Australian business conditions remained steady at +10 in December, but business expectations suffered a steep drop to +8 from +19 in November.  The Aussie commodity price index rose another 1.8% last month.

Private wages in New Zealand rose just 0.3% last quarter and by a nine-year low of 1.5% from the year-earlier quarter.

Japan’s monetary base recorded on-year growth of 4.9% in January, down from 5.2% in December, 5.6% in 3Q09 and 7.5% in 2Q09 but faster than the fourth quarter’s 4.4% increase.  The base expanded 5.9% last year, up from a mere 0.1% uptick in 2008.  The Bank of Japan had Y 122.4 trillion of assets at the end of last month, practically unchanged from the balance sheet total of Y 122.5 trillion at end-2009.

Britain’s construction purchasing managers index rose to 48.6 in January, best since February 2008, from 47.1 in December and 47.0 in November.

Euro area producer prices edged 0.1% higher in December and were 2.9% lower than a year earlier.  The PPI had fallen 4.4% in the year to November but risen 1.2% in the year to December 2008 and 4.6% in the year to December 2007.  Energy price deflation lessened from an on-year drop of 19.8% in July 2009, mainly due to energy costs, where the 12-month rate of decline narrowed from 19.8% in July to 5.6% in December.  The overall PPI increased 1.4% at an annualized rate between 3Q09 and 4Q09.

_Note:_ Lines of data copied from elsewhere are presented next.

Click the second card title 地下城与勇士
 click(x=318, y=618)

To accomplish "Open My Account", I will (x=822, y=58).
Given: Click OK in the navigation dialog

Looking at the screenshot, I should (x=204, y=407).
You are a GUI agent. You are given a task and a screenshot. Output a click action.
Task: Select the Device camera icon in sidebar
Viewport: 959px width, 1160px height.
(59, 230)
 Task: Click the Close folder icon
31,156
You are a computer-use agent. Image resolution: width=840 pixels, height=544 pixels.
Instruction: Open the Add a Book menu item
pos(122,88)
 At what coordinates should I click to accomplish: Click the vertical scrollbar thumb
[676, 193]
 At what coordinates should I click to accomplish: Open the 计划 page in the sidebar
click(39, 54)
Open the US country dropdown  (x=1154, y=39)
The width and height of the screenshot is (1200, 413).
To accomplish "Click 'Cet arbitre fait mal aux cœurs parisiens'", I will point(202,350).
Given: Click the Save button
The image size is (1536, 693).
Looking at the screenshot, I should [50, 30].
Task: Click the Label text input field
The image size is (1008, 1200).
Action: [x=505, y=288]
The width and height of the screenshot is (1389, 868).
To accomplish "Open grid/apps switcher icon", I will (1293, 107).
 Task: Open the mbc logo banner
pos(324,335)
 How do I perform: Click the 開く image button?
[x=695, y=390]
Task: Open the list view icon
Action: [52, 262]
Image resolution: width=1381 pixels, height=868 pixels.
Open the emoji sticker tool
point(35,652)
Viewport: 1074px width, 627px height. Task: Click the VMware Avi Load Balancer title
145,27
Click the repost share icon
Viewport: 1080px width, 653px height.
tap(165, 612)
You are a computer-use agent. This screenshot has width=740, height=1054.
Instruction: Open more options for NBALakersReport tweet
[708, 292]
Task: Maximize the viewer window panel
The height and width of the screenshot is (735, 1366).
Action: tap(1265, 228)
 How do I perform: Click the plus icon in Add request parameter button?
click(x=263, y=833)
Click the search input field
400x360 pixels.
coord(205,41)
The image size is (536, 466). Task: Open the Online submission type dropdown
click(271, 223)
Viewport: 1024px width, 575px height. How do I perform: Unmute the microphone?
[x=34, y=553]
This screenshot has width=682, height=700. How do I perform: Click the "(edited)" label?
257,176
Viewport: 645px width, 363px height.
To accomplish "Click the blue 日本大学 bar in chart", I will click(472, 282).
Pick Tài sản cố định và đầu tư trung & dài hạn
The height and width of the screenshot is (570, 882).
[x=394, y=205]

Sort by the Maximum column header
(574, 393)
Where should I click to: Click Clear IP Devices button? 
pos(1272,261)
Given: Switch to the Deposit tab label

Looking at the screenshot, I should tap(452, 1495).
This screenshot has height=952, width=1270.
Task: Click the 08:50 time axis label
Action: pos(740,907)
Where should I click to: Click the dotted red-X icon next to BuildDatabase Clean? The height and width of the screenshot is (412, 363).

German retail sales volume recovered 0.8% in December, but their 12-month rate of drop held steady at 2.5%.  Retail sales fell 1.8% in 2009 as a whole after dipping 0.1% in 2008 and 1.2% in 2007.  The December result was close to expectations.

The latest reading of the Swiss SECO consumer climate index shows improvement to minus 7 from minus 14 the month before.

Motor vehicle sales in South Africa were 12% greater in January than a year earlier, their first on-year advance since March 2007.

Brazil’s manufacturing PMI improved to a 35-month high of 57.8 in January from 55.8 in December.

U.S. pending home sales and monthly auto sales will be released today.  The central bank in Romania appears likely to cut its interest rate tomorrow in light of the IMF’s readiness to proceed with its loan to that economy.